Content and Connection Revisited, Again

Mashable Ben’s recent op-ed on Facebook, Twitter and The Two Branches of Social Media prompted me to ask two of my favorite questions. How does this fit in with what I’ve posted? How does WordPress fit in?

Ben’s two branches are social networks and information networks. They correspond respectively to connection and content. The correspondence isn’t exact: for example, I see connection and content as two elements of that mix in different ways in different social media tools, rather than as separate branches. I agree with Ben that the distinction between social networks (which emphasize connection) and information networks (which emphasize content) illustrates a fundamental difference between Facebook and Twitter.

WordPress is more about content than about connection in that it’s more for building information networks than for building social networks. But of course, WordPress is a platform on which you can build pretty much what you want, and social networking has already been built on top of it, in the form of BuddyPress.

Blogging Since 2005 (or earlier)

Look Back At the Last 5 Years in Blogging? That’s not a bad idea, and it’s what Mashable Josh just did. He did it well enough that I won’t summarize his summary, so that you’ll have to read it for yourself.

I will, however, add a couple of points. First, I’d emphasize the rise and fall of blogging more than Josh did. I’d say that, over the last couple of years, blogging has become part of social media, which also includes Facebook, Twitter, etc. Blogging is not currently the social media leader in terms of numbers. The number favour connection, rather than content, in that they show Facebook uber alles. (Yes, I may be exaggerating here.)

Then there’s the matter of the A-list bloggers. I’d say that some of them have chosen A-list-ness over blogging, in that they have turned their blogs into media properties, with most content coming from employees, contractors, or guest bloggers. Pete Cashmore of Mashable is an example. I don’t begrudge such people their semi-retirement from blogging, and I certainly don’t object if their media properties make enough money for comfortable retirement, but I sometimes miss their blogging.

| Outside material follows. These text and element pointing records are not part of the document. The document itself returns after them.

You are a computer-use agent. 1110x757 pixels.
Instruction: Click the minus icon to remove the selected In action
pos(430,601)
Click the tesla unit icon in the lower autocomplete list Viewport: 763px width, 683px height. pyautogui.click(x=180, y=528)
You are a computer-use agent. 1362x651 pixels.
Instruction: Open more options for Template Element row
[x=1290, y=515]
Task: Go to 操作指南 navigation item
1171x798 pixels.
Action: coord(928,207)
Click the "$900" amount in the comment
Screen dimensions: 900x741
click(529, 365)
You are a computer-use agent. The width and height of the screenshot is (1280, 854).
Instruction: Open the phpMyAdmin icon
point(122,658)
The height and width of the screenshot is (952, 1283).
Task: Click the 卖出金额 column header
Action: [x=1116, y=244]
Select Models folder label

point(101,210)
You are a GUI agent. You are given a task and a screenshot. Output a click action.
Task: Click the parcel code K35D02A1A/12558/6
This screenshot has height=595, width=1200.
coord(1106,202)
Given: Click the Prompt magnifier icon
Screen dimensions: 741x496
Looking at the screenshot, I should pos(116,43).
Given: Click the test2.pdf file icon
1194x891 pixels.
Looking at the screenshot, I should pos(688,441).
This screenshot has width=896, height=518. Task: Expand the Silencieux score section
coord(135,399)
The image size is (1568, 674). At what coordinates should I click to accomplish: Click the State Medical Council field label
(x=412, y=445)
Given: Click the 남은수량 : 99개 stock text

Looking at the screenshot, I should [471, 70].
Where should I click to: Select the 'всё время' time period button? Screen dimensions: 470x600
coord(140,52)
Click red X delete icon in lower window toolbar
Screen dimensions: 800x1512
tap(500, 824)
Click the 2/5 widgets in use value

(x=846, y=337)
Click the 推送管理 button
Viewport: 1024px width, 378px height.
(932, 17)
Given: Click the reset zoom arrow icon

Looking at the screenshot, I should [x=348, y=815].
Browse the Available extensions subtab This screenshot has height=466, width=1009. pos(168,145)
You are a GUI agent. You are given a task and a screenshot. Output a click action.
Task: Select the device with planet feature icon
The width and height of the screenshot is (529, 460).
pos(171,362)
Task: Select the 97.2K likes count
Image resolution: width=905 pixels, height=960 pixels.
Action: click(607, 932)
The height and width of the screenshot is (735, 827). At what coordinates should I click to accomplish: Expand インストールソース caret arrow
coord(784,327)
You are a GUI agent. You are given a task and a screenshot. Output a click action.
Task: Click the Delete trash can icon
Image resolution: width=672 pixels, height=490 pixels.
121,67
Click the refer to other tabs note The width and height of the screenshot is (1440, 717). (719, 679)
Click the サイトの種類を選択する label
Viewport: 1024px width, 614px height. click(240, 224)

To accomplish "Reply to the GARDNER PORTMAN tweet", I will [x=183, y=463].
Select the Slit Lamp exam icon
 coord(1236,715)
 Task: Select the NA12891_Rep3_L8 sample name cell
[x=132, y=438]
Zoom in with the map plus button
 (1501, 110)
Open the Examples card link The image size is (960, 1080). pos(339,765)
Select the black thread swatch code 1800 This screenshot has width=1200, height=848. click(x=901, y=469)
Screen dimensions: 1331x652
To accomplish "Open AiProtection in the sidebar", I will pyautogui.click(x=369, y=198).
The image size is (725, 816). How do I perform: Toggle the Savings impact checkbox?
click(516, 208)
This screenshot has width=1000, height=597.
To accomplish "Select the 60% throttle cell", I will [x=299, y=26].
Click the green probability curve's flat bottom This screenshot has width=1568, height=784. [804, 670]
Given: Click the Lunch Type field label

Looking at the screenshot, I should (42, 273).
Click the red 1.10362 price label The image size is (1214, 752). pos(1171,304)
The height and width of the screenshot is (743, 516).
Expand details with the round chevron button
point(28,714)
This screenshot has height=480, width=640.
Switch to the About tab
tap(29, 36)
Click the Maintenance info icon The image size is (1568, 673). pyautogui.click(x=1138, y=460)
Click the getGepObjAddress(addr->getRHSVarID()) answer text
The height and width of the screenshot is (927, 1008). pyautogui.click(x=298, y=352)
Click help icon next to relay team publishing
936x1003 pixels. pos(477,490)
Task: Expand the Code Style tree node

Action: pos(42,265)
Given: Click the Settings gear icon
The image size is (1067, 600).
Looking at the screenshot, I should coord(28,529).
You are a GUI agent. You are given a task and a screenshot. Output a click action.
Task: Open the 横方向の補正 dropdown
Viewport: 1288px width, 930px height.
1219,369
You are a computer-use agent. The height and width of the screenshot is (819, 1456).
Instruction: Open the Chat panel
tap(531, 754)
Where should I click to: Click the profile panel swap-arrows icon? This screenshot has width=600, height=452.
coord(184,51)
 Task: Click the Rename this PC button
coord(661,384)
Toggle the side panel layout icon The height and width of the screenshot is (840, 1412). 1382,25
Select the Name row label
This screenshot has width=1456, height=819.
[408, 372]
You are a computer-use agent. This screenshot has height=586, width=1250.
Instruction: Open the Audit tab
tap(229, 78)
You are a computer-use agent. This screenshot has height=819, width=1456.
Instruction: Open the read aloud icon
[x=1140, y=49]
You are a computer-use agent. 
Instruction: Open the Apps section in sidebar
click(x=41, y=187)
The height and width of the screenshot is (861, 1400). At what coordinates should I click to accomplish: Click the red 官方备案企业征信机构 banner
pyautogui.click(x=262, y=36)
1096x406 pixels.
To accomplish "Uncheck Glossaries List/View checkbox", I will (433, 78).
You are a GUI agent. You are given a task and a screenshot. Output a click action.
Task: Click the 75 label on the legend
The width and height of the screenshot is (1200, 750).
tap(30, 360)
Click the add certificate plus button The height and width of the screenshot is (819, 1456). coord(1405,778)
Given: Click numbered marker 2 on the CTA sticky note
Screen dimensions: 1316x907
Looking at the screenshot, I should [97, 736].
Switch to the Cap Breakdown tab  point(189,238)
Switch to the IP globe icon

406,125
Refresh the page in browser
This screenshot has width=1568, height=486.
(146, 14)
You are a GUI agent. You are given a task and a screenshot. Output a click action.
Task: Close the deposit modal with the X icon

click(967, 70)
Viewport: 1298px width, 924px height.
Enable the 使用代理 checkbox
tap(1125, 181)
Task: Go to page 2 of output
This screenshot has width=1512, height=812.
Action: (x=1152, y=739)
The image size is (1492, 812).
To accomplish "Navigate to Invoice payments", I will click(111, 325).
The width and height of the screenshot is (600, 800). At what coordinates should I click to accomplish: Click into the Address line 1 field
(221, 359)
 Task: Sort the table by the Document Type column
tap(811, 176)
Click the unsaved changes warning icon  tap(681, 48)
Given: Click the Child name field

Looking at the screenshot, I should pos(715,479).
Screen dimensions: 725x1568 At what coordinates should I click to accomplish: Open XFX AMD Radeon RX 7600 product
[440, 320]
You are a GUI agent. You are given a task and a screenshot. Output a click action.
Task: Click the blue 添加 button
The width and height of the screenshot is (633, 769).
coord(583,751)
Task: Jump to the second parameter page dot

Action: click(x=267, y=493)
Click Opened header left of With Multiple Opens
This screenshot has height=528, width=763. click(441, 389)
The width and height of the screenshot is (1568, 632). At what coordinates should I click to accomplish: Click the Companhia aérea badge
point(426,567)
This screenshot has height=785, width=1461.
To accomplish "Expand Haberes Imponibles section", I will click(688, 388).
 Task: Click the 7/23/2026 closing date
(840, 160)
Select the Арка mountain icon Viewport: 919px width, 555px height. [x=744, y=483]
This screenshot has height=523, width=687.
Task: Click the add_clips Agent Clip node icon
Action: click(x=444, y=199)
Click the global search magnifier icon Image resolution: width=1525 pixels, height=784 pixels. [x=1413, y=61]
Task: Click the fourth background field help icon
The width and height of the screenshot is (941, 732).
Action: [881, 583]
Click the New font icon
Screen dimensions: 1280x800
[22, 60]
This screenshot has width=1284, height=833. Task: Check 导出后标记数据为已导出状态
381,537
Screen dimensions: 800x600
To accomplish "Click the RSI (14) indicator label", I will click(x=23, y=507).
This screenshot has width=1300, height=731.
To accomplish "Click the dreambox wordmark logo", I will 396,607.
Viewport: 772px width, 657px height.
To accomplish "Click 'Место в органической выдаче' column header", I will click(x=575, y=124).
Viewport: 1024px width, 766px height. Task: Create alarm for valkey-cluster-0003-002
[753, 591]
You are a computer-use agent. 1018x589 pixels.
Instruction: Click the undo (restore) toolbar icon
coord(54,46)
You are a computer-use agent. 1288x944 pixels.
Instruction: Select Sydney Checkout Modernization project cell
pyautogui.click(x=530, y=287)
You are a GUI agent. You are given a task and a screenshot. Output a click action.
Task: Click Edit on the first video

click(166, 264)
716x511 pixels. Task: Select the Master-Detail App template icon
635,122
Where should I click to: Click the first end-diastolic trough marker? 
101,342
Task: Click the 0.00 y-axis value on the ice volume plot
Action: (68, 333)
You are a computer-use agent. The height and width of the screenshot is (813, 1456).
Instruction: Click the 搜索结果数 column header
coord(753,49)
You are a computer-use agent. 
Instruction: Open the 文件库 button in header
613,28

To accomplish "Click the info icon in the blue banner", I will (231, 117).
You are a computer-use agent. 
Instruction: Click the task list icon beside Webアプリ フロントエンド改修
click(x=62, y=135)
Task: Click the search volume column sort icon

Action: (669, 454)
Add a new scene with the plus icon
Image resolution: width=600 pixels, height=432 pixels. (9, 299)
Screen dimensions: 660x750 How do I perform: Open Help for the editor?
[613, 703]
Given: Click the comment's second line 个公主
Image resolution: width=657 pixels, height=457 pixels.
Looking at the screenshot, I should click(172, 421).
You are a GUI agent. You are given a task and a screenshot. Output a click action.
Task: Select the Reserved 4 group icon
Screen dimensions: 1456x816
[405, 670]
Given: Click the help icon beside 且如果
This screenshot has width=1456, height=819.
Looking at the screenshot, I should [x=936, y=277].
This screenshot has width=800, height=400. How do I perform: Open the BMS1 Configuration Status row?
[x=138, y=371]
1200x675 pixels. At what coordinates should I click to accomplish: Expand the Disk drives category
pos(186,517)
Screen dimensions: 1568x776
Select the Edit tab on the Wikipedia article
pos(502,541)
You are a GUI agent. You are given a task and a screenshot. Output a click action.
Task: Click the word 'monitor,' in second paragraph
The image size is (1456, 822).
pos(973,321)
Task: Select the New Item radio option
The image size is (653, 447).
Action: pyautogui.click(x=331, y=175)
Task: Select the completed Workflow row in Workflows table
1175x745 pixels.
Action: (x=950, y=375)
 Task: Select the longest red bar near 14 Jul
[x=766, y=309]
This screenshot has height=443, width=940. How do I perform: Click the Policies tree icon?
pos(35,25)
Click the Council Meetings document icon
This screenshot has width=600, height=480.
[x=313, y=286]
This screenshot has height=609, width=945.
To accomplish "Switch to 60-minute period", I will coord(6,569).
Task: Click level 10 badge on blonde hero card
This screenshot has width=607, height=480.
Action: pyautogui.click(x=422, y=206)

I myself have been blogging since 2004.

Journalist, Curator: not real-time jobs

Twitter Lists: Journalism Becomes a Real-Time Job is the title of a very recent post by Pete Cashmore, Mr Mashable himself. My real-time reaction to it was that real journalism is not a real-time job, since it requires fact-checking – and maybe even thought.

Perhaps I was reacting to the post title, when I should have been reading the post itself. After all, the post title is about one-third of the maximum length of a tweet. The post is pretty much a pointer to Pete’s CNN.com article, in which he discusses “a new breed of editor: the real-time Web curator.”

Curator: that’s a word I see more and more these days. It has scholarly, thoughtful connotations. I’m not sure it fits well with real-time.

Wednesday Flashback

Once again, my review of the Wednesday-to-Wednesday week appears on a Thursday. Here goes:

Rumours of Surfing’s Death

Mark at Mashable proclaims that we can’t surf the web any more. Here’s some of the evidence he offers.

In the blogging world, everyone is concerned with PageRank and who gets the TechMeme headline, that they’re too afraid to link to someone that could be viewed as a competitor. At the service website, a certain level of hubris is required so that all links must lead inward – you allow the user to see a link that points away from your site, and you could lose that user, and blow your ROI (and if you do send them away, make sure you target _blank!). All of our web experiences become informational cul-de-sacs.

I don’t agree: as evidence against the above, consider the very blog is was posted on. Mashable itself is pretty good at linking, even to competitors – perhaps especially to competitors. And when Mark linked to an analogy between browsing and channel surfing, he didn’t tell my browser to open a new window.

And of course Google, still the success story of the web, doesn’t hesitate to send its users to other sites, and doesn’t open new windows when it does so. I’ll stop now before I describe Google as surfing 2.0, or as a smart remote control, or something like that.